¡Odio, rencor! ¡Cómo su bienhechora, que era para ella el ideal de la generosidad y de la bondad, podía abrigar semejantes sentimientos! ¿Y por qué prodigio aquel joven desconocido los despertaba en su corazón? Porque, no habla duda, era la lectura de aquella carta, cuyo autor era conocido por su tía, puesto que había exclamado: "Es su letra," lo que había producido semejante desencadenamiento de pasiones.
En esto pensaba la pobre Herminia mientras la señorita Guichard, incapaz de dominar su agitación, se paseaba por el salón, con las manos en la espalda y el cuerpo inclinado, en una postura meditabunda, digna de Napoleón. Una tempestad formidable se formaba desde la víspera en su cerebro. Había pasado toda la noche sin dormir, rumiando proyectos espantosos de venganza. ¿Por qué? ¿Qué nueva afrenta había sufrido? ¿Cómo explicar tanta exasperación? ¿Qué razón había para tanta animosidad contra aquel muchacho á quien nunca había visto y á quien execraba tanto como al otro, al horrible, al infame Roussel?
Una sola frase de la carta leída había hecho este monstruoso milagro: "tú lo eres todo para mí." Esas seis palabras habían valido á Mauricio el odio de la señorita Guichard. Puesto que era tan querido de Fortunato, debía ser, en proporción, odioso á Clementina. Pensó un instante en recibirle cuando él pedía despedirse, para darse el gusto de ponerle en la puerta diciéndole lo que pensaba de su padre adoptivo, pero después pensó que era más digno sustraerse á su agradecimiento y responder á su urbanidad con un silencio desdeñoso. Ella también le vió partir oculta detrás de una cortina y no pudo evitar el encontrarle elegante, sencillo y agraciado. Tan pronto como hubo salido, tiró violentamente de la campanilla para llamar al cochero y al jardinero. Interrogados, los dos servidores no escasearon los elogios.
—¡Ah! ¡Es un bello joven!
—Nos ha dado las gracias como si le hubiésemos salvado la vida.
—Y estaba muy contrariado por no ver á la señorita.
—Nos ha encargado mucho que dijésemos á la señorita que estaba muy agradecido....
—Y después, no habrá partido sin gratificaros, dijo Clementina, deseosa de coger á Mauricio en flagrante delito de tacañería.
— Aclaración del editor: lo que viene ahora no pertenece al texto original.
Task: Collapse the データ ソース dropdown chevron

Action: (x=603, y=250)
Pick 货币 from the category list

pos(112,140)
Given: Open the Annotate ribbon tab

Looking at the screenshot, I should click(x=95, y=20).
Supongo que os habrá dado una moneda á cada uno....
—¡Una moneda! dijo el cochero; nos ha puesto buenamente un billete de cien francos en la mano y nos la ha apretado al mismo tiempo!
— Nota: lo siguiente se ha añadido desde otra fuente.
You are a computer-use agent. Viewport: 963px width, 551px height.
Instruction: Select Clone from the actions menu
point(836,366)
La señorita Guichard se mordió los labios y dijo á sus gentes con voz ruda:
—¡Está bien! Salid.
Después añadió con acento de desprecio.
—¡Estrechar la mano á mis criados! tiene los gustos bajos de su padre.
Esta conclusión la satisfizo, aunque no fuera justa, y Clementina volvió á entregarse á sus ocupaciones habituales. Á los tres días y á eso de las tres de la tarde, estaba Herminia trabajando bajo el emparrado, cuando la hizo estremecerse una campanada que sonó en la verja. El jardinero abrió y la puerta dió paso á Mauricio Aubry. Llevaba el brazo izquierdo en cabestrillo y su cara estaba todavía pálida. Esperando que vinieran á decirle si iba á ser recibido, se acercó maquinalmente al pabellón del portero. Tenía verdaderamente un aire distinguido y Herminia, que le miraba con sencillez, encontraba en verle un vivo placer. El tiempo que el jardinero empleó en ir á prevenir al criado, pareció á la joven sumamente corto. Y cuando oyó crujir la arena bajo los zuecos del jardinero, pensó: "¿Qué tiene hoy Giraud, que corre tanto?" Aprestó el oído para oir la respuesta, que fué seca y terminante.